Scientific classification
- Kingdom: Plantae
- Clade: Tracheophytes
- Clade: Angiosperms
- Clade: Eudicots
- Order: Dilleniales
- Family: Dilleniaceae
- Genus: Hibbertia
- Species: H. tenuis
- Binomial name: Hibbertia tenuis Toelken & R.J.Bates

= Hibbertia tenuis =

- Genus: Hibbertia
- Species: tenuis
- Authority: Toelken & R.J.Bates
- Conservation status: CR

Species of flowering plant

Hibbertia tenuis, commonly known as Yundi guinea-flower, is a species of flowering plant in the family Dilleniaceae and is endemic to a restricted area of the Fleurieu Peninsula, South Australia. It is a delicate, low-lying to scrambling shrublet with hairy foliage, linear leaves and bright yellow flowers with four to six stamens on one side of two carpels.

==Description==
Hibbertia tenuis is a delicate, low-lying to scrambling shrublet with branches up to 50 cm long and foliage covered with small, star-shaped hairs. The leaves are linear, mostly 4.4–7.0 mm long and 0.7–1.1 mm wide on a petiole 0.2–0.5 mm long. The flowers are arranged singly mostly on a thread-like peduncle 4–18 mm long on the end of shoots with linear bracts 1.4–2.8 mm long at the base.

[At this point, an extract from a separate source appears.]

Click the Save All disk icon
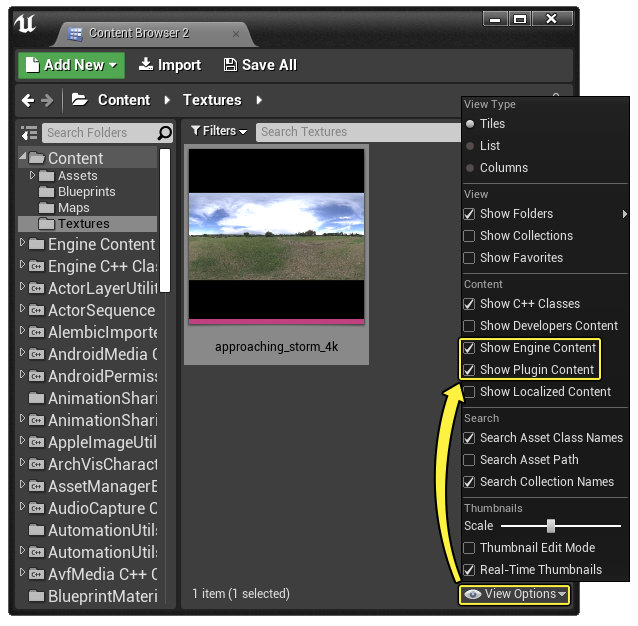The height and width of the screenshot is (626, 638). tap(230, 65)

The five sepals are 4.1–5.3 mm long and joined at the base, the outer lobes narrow lance-shaped and the inner lobes narrowly oblong. The petals are bright yellow, egg-shaped with the narrower end towards the base, 5.2–7.8 mm long with four to six stamens fused at the base on one side of two carpels. Flowering are present in most months.

==Taxonomy==
Hibbertia tenuis was first formally described in 1995 by Hellmut R. Toelken and Robert John Bates in the Journal of the Adelaide Botanic Gardens from specimens collected by Toelken near Yundi in 1991. The specific epithet (tenuifolia) means "delicate", referring to its habit compared to H. australis.

==Distribution and habitat==
This hibbertia grows in low or sparse vegetation in wetland and swampy areas near Mount Compass.

==Conservation status==
Hibbertia tenuis is listed as "critically endangered" under the Australian Government Environment Protection and Biodiversity Conservation Act 1999.